(Selected text)
API connections. Conversation alone doesn’t close a ticket or ship an order. We wire the agent into CRMs, databases and e‑commerce platforms so it can update a record, trigger a refund or schedule a pickup while it’s still on the call. This feature proves to be critical when it comes to building a PoC or testing a hypothesis, as a standalone agent with no connection to the external system is nearly impossible to validate.

Why does building a prototyping platform matter?

Using the building bricks listed above makes it easier to launch the agent prototype. This gives the team and client more time and space to test out multiple scenarios and approaches. It is not uncommon for a prototype to uncover new issues, help spot challenges or even redefine the scope of the project. The following examples show how the platform impacts work on AI agents by tackling issues commonly seen in the development process.

Tackling challenges in prototyping — practical examples

Building the AI Voice Agent prototyping platform aimed to tackle the technical challenges, costs and agility of development of the AI voice agents, making the prototyping process easier, cheaper and more affordable.

Technical challenges

A prototype, by definition, is a working version of the product or service. By that, it requires solving a particular set of technical problems. These may include both AI-specific problems or more general ones.

Example: Customer service in an e-commerce agent we tested had to deal with multiple SKUs and products. The prototype enabled the team to minimize the risks of hallucinating information about the existence or availability of products in the offer.

Cost of time and materials

When building a prototype, the company needs to invest time and money to actually deliver something, without the certainty about the usability or applicability of the delivered solutions. Picking only the essential parts to develop, without overcommitting, brings significant savings both in time and materials.

Example: Travel agency AI Voice Agent was tasked with customer support, like booking, re-booking or handling typical questions. The platform was used to test scenarios and data access to ensure that tasks can or cannot be done, and where the biggest gains and savings are to be found.
(End Selected text)
(Data shown)
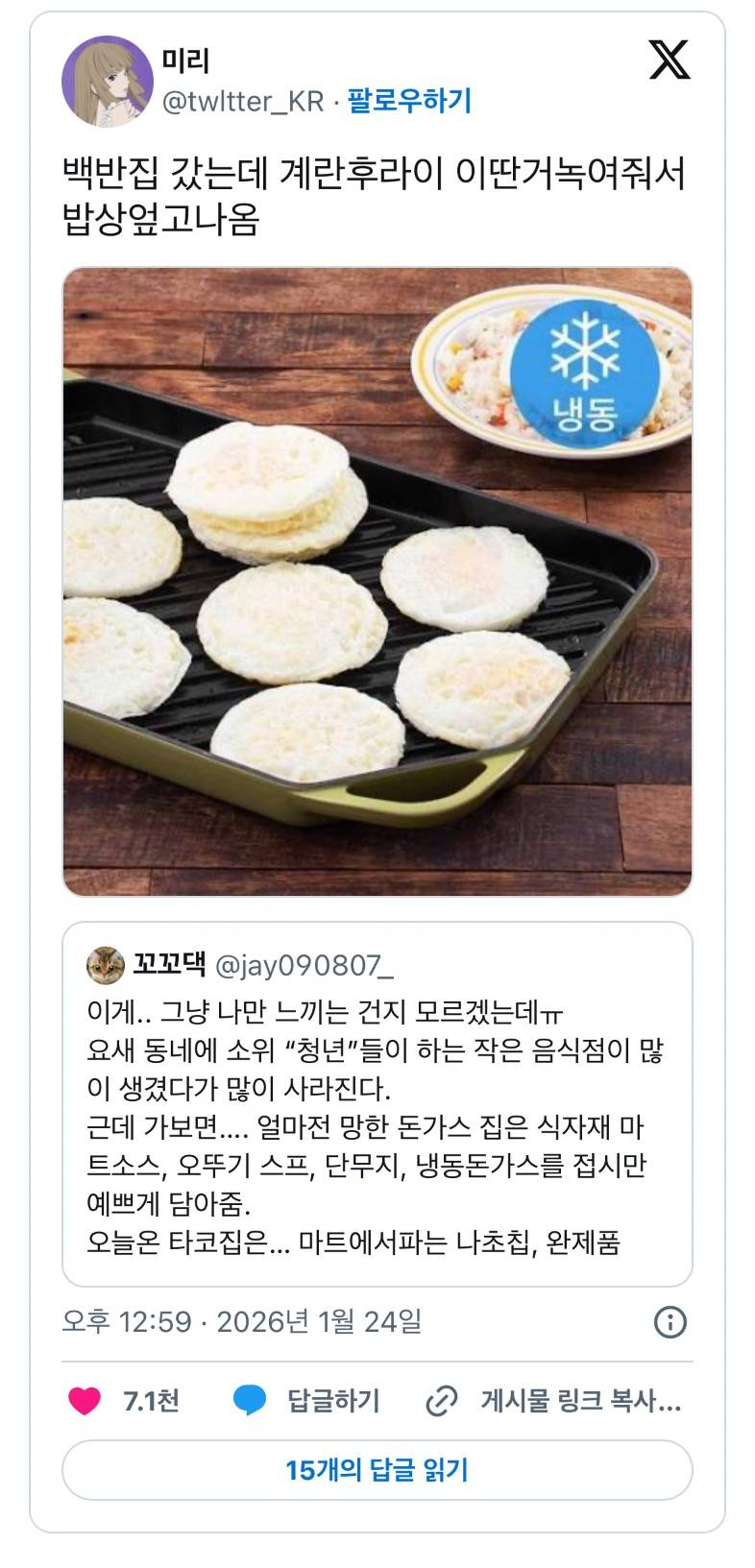Open the quoted tweet by 꼬꼬댁
Image resolution: width=755 pixels, height=1568 pixels.
click(378, 1104)
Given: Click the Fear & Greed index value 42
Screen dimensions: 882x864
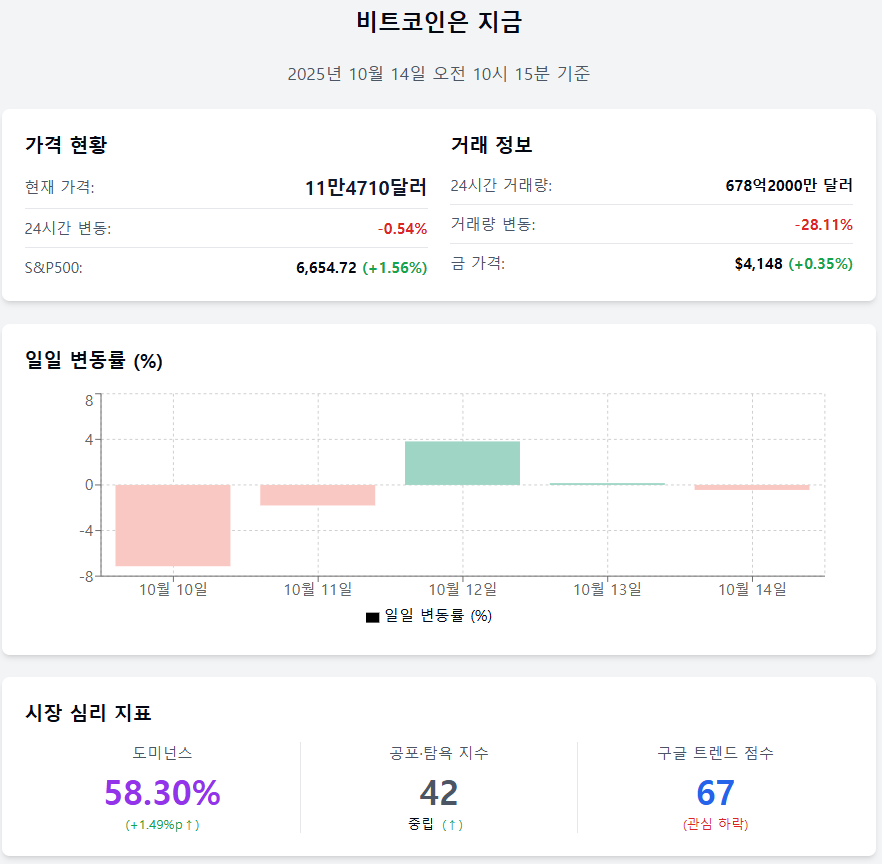Looking at the screenshot, I should coord(439,793).

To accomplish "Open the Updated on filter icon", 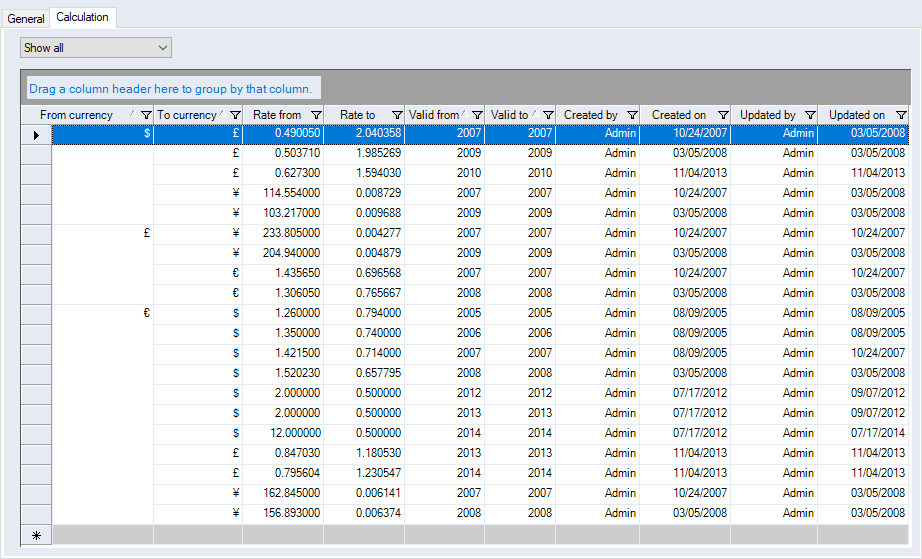I will pyautogui.click(x=901, y=115).
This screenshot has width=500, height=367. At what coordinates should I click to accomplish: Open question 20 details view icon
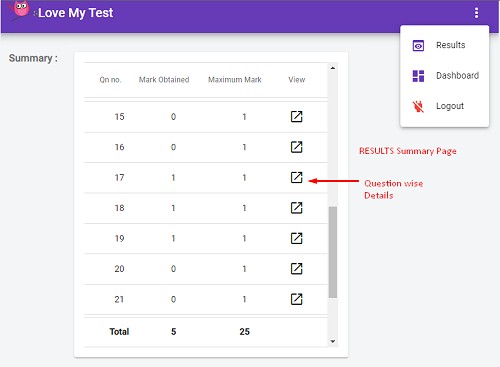[x=296, y=269]
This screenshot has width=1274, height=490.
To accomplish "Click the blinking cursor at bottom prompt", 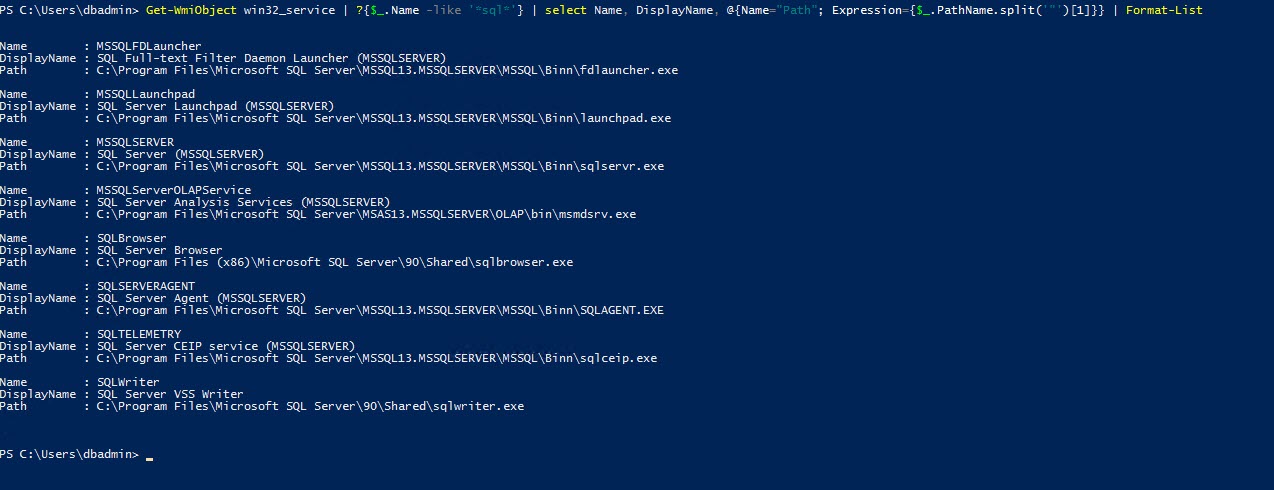I will point(150,459).
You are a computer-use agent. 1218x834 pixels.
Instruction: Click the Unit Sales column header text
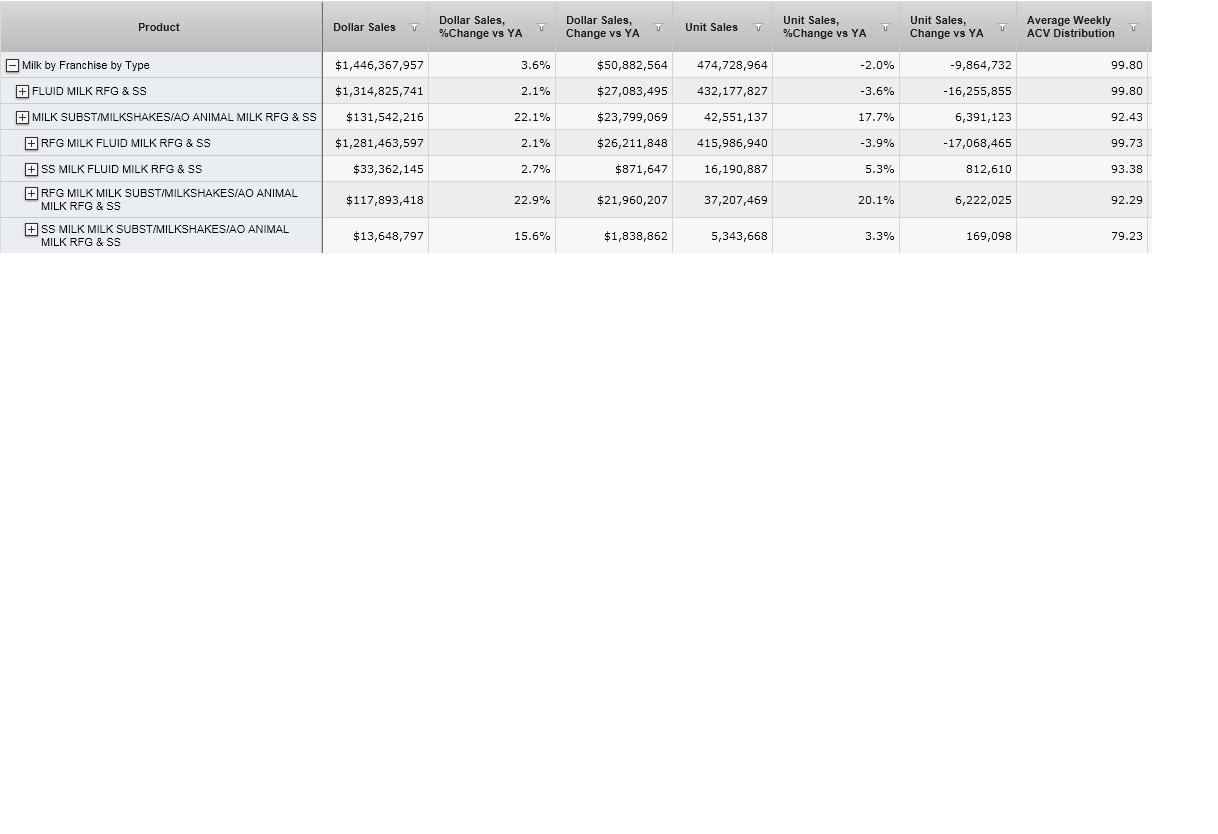point(711,27)
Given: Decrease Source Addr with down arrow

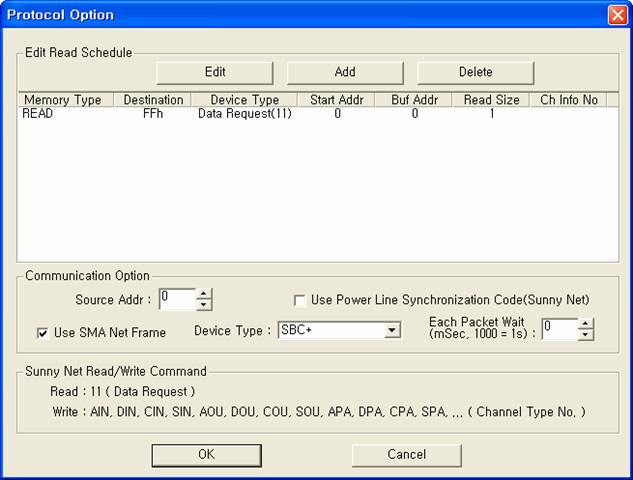Looking at the screenshot, I should (204, 305).
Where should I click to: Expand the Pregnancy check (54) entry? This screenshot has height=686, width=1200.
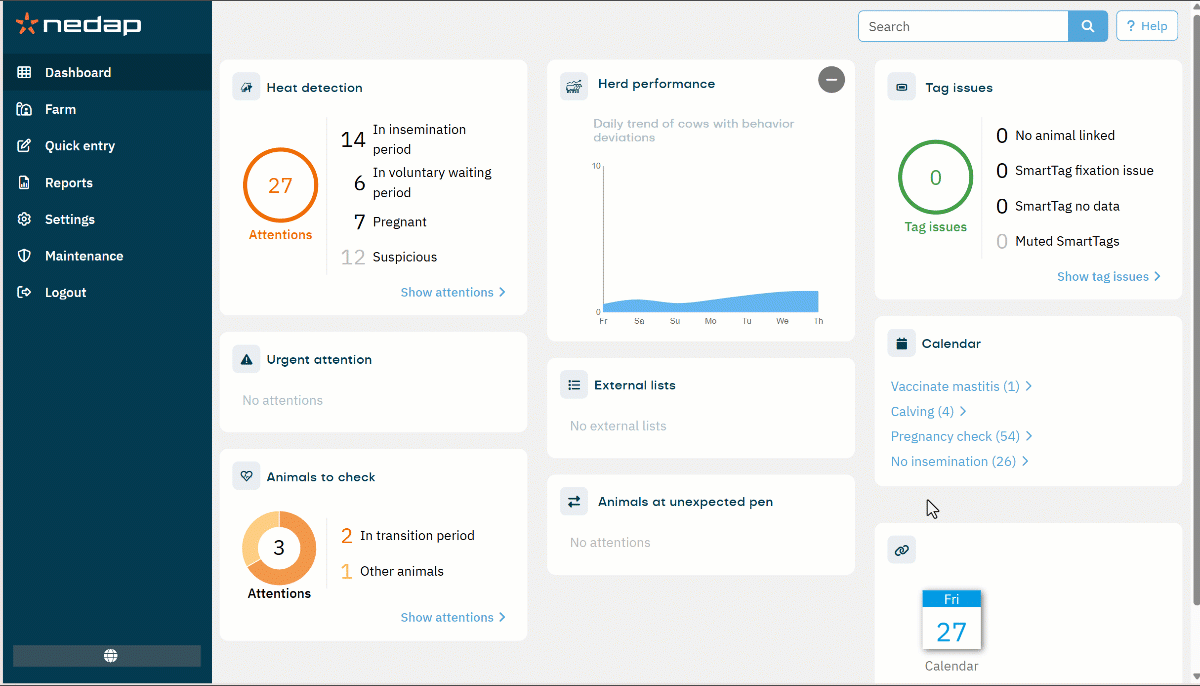tap(961, 436)
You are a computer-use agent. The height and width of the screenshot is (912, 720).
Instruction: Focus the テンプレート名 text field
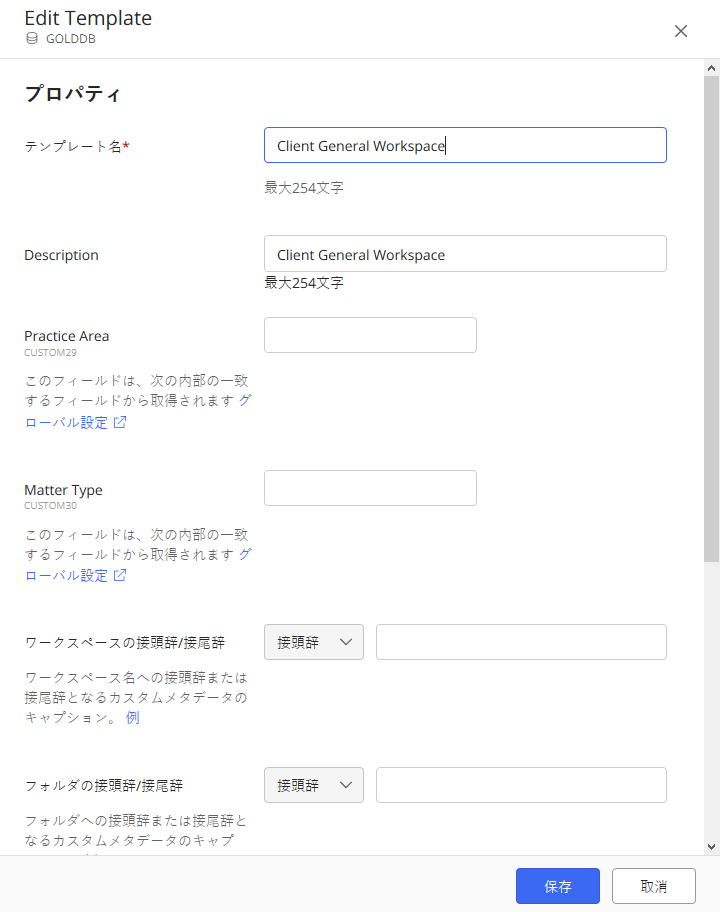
(End Data shown)
> [Directions]:
A: In the passage on AI voice agent prototyping, what did the prototype enable the team to minimize for the e-commerce customer service agent?
B: Pick up the passage on AI voice agent prototyping after its final sentence and continue it.

> [Results for the exercise]:
A: The risks of hallucinating information about the existence or availability of products in the offer.

B:
Testing

The prototype’s goal is to spot potential problems early during development, so the delivered system needs to be flexible and as easy to change as possible.

Example: A staff training agent had to combine the ability to understand the user’s speech with delivering responses in an understandable way. To find the best model fitting, the team used the prototyping platform during the tests, changing speech recognition models with just a click or two, without the need to rewire the solution.

Agility

In search of market fit, the prototype needs to be revised multiple times. The platform, built with reusable and modifiable components, lets the team test multiple scenarios in order to solve challenges encountered and spot the perfect use case.

Example: The staff training agent delivered for the hospitality business was less convenient than expected when delivered in the chat interface. To enable employees to attend courses and improve their skills while having their hands occupied with their tasks, the company decided to test the voice agent. Solvd’s team connected the AI voice agent testing platform with an internal knowledge base via API, so it was possible to run and test the voice agent faster and more agile.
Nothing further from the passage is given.